But the new year confirmed the good news. The leaders of government in England had no doubt come to perceive very clearly how essentially impossible it was to conquer America, now that the alienation of feeling between the two countries was complete and final, and all thought of submission or accommodation but of the question. Their generals had seldom been beaten in battle, as it was. Burgoyne had won action after action in the northern forests only to find himself helpless at last. Howe had had his way easily enough at New York and on his expedition against Philadelphia. Cornwallis had moved freely, almost victoriously, into the trap at Yorktown. The unpalatable fact was, that British troops could control only so much of the country as they actually occupied, and that it was out of the question to occupy all of it. With Washington always at hand, always ready to strike, and always able to make the stroke tell, it was not safe even to attempt the maintenance of extended lines. At any rate England had grown weary of the unnatural business; the House of Commons had declared against the war; the new ministers were resolved to end it, even at the cost of granting America her independence; and it had become only a matter of terms.
In May, 1782, General Clinton was superseded at New York by General Sir Guy Carleton, who was instructed to assure the American commander-in-chief of the government’s determination to seek terms of peace, and who was of the noble spirit to like his errand. On the 11th of July the British garrison at Savannah was withdrawn and sent to New York. In August, Washington received from Carleton definitive assurances that the independence of the United States was to be conceded as a preliminary of peace, and in September the French who had remained in Virginia joined the Americans on the Hudson. In October they embarked at Boston for France. By the close of November (November 30,1782) a provisional treaty of peace had been agreed upon; and on the 14th of December Charleston was also evacuated, and the South left free of British troops. Carleton, when he felt that peace was indeed assured, began to disband the loyalist regiments enlisted in the British service and to despatch many of his regulars to the West Indies, to Nova Scotia, and to England. No one doubted any longer that the end of the bitter business had come at last; every one waited impatiently for the treaties which were to constitute its formal conclusion.
The actual formulation of peace, however, proved a matter of no small difficulty. America and France were bound together by the close and honorable ties of alliance; and France was in her turn allied with Spain, who now felt her interests to be by no means coincident with the interests of America. The Congress at Philadelphia explicitly commanded its comissioners "to be guided by the wishes of the French court." Dr. Franklin, Mr. John Adams, and Mr. John Jay, who bore its commission, were men of honor, and entertained, besides, a lively sense of the very deep obligations of the United States to France, for the money and the armed assistance in the field and upon the seas without which, apparently, their victory would have been impossible. It proved impracticable, nevertheless, to act with France; for she conducted herself, not as the ingenuous friend of the United States, but only as the enemy of England, and as first and always a subtile strategist for her own interest and advantage. The American commissioners would not be tricked and made use of, and came to terms separately, secretly, and for themselves with the English, their instructions notwithstanding. They did not make peace without their ally, but they would not accept terms of her arrangement.

Item-finding records:
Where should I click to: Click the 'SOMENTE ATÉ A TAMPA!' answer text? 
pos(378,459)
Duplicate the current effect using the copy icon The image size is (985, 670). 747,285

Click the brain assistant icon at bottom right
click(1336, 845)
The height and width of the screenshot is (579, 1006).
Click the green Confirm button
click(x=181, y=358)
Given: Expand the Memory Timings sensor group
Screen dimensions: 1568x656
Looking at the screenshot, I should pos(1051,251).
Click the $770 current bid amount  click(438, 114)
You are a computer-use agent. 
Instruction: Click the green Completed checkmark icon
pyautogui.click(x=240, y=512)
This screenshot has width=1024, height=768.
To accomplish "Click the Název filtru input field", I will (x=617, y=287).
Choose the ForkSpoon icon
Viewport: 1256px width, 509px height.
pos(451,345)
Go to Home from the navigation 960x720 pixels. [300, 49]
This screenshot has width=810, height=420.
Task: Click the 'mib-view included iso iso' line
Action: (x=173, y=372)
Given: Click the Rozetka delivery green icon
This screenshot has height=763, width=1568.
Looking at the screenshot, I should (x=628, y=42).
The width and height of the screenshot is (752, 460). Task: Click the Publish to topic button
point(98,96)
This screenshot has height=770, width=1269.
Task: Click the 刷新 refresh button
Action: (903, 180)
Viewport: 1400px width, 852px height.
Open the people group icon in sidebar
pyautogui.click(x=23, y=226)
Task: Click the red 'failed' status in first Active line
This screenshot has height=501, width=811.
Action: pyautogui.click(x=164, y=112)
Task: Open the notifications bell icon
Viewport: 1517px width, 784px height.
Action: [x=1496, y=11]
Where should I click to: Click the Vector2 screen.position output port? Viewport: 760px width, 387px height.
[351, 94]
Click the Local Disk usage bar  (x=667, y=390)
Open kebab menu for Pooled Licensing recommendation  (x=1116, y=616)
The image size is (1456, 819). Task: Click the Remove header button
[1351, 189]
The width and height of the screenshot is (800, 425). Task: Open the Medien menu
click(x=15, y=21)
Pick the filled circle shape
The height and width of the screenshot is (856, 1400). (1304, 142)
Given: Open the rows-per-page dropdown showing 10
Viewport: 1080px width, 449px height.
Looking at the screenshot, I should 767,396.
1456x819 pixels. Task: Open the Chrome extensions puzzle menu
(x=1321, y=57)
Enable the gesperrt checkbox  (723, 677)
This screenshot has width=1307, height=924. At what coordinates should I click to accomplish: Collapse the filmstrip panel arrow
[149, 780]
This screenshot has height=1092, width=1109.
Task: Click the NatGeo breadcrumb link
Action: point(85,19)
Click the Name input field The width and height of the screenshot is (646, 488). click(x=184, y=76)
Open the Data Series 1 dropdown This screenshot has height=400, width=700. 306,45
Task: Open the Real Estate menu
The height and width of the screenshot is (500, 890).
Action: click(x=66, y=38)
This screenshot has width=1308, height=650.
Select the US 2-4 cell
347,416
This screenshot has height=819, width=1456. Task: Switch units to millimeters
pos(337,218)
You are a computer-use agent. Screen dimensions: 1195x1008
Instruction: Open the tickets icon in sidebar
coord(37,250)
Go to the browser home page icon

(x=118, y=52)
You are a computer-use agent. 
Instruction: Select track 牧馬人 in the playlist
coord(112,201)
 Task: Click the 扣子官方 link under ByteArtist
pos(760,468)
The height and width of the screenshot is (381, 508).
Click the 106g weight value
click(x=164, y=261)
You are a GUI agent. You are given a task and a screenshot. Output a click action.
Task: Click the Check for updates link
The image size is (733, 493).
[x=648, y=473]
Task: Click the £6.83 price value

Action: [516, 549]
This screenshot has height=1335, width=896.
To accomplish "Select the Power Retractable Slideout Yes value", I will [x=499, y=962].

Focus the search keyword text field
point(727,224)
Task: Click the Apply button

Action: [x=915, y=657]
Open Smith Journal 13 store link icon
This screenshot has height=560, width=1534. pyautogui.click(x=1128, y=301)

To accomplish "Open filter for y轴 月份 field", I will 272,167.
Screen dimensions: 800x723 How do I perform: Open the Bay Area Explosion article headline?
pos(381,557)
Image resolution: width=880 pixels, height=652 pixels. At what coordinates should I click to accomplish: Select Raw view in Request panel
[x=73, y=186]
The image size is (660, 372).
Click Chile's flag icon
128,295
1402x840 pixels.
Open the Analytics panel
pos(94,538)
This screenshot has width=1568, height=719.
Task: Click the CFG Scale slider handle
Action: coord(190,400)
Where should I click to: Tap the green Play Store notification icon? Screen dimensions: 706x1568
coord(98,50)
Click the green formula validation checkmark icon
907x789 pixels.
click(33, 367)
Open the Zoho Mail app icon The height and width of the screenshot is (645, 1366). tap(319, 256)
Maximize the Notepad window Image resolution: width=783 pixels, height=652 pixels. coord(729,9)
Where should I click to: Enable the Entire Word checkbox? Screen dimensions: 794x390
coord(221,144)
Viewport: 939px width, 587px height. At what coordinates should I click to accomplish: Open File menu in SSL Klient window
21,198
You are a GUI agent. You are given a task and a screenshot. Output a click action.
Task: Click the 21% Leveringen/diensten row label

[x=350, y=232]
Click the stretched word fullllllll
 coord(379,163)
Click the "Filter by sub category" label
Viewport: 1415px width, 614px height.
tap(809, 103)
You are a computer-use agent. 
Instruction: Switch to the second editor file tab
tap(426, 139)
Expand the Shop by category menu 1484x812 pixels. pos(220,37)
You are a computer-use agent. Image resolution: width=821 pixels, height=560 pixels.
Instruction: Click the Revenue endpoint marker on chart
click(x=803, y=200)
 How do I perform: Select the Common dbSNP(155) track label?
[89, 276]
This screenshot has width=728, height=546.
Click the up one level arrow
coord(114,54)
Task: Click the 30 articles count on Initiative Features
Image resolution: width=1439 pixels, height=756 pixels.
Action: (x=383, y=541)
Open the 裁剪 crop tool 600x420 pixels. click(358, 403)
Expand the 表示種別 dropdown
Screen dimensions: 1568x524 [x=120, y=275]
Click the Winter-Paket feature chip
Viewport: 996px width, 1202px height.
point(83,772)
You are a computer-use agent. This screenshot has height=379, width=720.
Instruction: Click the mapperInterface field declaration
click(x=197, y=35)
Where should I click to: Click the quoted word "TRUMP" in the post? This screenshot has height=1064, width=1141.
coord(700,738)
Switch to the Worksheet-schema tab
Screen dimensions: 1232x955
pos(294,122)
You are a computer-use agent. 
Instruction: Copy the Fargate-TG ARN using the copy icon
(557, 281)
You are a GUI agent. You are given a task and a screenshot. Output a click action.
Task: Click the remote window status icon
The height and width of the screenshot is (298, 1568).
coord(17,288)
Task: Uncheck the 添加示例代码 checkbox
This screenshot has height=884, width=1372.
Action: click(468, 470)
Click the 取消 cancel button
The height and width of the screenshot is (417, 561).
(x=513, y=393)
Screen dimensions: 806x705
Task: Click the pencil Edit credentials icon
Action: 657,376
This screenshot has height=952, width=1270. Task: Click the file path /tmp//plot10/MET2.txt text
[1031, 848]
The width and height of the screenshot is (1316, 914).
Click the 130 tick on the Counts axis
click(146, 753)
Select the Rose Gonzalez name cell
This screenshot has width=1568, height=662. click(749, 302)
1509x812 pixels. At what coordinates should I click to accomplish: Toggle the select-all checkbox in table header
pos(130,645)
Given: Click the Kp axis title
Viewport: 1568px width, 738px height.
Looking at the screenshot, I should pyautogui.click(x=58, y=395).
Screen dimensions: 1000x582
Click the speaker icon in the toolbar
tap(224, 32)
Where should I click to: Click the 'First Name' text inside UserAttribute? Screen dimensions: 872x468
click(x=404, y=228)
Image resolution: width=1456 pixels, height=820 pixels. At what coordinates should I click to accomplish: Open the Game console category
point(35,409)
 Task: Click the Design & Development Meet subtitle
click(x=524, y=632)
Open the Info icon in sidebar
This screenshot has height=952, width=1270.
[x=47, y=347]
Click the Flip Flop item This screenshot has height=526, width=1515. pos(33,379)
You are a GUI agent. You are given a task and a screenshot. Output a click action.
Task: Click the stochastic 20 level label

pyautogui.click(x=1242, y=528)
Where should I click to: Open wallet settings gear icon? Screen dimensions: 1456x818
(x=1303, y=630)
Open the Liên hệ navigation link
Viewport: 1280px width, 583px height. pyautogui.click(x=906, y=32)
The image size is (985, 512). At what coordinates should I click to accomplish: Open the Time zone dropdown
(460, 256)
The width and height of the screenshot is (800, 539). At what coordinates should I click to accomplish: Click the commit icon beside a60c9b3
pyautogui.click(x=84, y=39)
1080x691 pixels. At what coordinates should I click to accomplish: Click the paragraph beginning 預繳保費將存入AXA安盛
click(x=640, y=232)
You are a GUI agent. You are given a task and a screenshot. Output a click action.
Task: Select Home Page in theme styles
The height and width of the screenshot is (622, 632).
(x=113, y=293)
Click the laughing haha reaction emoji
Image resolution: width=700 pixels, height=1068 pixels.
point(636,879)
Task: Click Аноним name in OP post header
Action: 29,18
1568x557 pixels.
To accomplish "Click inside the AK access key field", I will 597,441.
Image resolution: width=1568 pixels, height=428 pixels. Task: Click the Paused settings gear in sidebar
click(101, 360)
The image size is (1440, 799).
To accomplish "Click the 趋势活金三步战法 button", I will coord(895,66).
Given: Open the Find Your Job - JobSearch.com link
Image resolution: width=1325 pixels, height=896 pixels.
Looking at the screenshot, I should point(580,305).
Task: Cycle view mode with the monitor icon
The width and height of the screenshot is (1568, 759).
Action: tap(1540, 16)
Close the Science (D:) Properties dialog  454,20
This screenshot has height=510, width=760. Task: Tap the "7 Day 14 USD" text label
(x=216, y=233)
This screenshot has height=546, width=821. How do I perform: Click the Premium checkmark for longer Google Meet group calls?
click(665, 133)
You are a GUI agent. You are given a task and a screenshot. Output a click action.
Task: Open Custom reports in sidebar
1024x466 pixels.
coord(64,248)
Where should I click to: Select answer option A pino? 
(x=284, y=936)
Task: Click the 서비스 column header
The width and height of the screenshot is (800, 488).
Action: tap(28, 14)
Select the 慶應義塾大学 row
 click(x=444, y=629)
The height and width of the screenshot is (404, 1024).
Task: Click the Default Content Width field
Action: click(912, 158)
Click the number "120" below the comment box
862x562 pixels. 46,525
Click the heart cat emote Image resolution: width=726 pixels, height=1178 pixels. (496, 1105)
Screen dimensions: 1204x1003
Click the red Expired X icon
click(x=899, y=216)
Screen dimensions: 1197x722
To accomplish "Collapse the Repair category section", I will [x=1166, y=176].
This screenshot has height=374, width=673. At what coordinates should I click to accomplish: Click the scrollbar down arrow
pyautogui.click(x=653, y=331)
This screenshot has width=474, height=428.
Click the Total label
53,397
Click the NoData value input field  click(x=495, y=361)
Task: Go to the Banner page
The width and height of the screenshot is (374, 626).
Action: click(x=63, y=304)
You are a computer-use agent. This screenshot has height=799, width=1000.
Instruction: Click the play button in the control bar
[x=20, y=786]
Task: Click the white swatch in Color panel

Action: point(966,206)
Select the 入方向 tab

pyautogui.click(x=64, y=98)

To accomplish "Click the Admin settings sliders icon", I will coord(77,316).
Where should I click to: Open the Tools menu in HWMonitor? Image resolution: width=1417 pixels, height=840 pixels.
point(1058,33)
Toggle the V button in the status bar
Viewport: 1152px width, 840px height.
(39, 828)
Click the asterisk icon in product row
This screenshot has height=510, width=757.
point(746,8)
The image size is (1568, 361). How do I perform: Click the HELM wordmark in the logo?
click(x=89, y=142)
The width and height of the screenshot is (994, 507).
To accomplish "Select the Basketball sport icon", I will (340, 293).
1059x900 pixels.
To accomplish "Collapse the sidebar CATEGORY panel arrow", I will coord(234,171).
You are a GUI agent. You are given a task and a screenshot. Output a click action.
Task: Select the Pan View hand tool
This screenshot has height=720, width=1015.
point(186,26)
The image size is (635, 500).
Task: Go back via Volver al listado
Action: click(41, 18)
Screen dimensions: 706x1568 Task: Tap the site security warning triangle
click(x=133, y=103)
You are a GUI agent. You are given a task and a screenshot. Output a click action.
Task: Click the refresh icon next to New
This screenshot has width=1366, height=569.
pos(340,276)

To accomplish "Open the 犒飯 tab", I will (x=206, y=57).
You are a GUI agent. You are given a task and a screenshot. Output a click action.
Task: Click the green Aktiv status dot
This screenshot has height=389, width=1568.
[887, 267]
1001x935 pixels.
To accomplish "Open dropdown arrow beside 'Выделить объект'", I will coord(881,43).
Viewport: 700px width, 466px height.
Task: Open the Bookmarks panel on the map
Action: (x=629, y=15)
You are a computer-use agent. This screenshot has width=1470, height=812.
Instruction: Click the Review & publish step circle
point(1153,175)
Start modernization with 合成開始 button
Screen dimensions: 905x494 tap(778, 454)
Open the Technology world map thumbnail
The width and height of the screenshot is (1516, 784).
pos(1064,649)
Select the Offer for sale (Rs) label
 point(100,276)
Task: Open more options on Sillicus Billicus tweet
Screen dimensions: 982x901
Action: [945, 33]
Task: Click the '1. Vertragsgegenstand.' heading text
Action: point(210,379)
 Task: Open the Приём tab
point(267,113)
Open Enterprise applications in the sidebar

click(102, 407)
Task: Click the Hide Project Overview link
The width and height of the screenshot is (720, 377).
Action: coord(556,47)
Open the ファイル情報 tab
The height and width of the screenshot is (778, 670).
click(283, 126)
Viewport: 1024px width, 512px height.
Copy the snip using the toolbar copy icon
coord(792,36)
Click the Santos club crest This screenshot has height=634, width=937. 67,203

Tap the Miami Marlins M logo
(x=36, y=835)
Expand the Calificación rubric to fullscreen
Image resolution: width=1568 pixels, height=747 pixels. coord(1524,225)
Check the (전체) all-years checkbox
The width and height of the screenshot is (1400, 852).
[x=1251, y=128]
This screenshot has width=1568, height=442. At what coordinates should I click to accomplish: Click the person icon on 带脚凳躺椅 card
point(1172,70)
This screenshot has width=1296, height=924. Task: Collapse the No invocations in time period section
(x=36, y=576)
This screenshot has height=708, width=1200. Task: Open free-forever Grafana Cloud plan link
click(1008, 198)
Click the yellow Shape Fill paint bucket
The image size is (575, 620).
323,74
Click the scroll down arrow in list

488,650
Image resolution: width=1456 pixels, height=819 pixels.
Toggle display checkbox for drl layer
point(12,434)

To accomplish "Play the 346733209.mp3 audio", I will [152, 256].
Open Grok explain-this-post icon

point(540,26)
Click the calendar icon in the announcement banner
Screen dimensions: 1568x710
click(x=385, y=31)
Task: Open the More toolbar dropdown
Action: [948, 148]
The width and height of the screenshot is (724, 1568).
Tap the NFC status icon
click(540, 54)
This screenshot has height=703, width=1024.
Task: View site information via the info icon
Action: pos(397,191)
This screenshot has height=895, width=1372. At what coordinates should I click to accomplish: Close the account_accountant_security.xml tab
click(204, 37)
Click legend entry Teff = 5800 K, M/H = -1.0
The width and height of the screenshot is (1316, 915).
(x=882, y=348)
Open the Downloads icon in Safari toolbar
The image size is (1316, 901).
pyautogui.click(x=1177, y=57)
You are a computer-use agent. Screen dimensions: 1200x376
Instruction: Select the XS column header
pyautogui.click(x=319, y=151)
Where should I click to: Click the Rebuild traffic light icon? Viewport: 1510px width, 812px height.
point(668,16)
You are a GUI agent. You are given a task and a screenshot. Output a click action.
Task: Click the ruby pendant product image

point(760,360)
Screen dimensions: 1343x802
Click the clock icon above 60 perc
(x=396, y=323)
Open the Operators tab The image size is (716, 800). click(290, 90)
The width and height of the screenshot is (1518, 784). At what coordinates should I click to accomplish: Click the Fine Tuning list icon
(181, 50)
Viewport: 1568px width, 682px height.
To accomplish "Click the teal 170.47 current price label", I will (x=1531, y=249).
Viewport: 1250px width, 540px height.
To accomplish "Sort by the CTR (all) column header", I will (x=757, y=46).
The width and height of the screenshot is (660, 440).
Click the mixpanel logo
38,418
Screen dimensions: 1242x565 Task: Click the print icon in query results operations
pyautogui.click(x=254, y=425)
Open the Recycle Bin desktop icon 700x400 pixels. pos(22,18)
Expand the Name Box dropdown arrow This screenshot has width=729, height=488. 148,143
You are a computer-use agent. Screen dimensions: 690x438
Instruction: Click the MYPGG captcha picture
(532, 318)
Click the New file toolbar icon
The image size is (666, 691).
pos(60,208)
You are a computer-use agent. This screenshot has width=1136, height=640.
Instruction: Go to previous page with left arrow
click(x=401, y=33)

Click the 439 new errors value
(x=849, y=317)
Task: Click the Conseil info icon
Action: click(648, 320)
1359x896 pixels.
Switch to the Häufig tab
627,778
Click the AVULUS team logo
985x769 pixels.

» **What the task asks**
Please say who replaced General Clinton at New York in May 1782, according to the passage on the end of the war with England. The listing plays no part here.

» **Correct response**
General Sir Guy Carleton.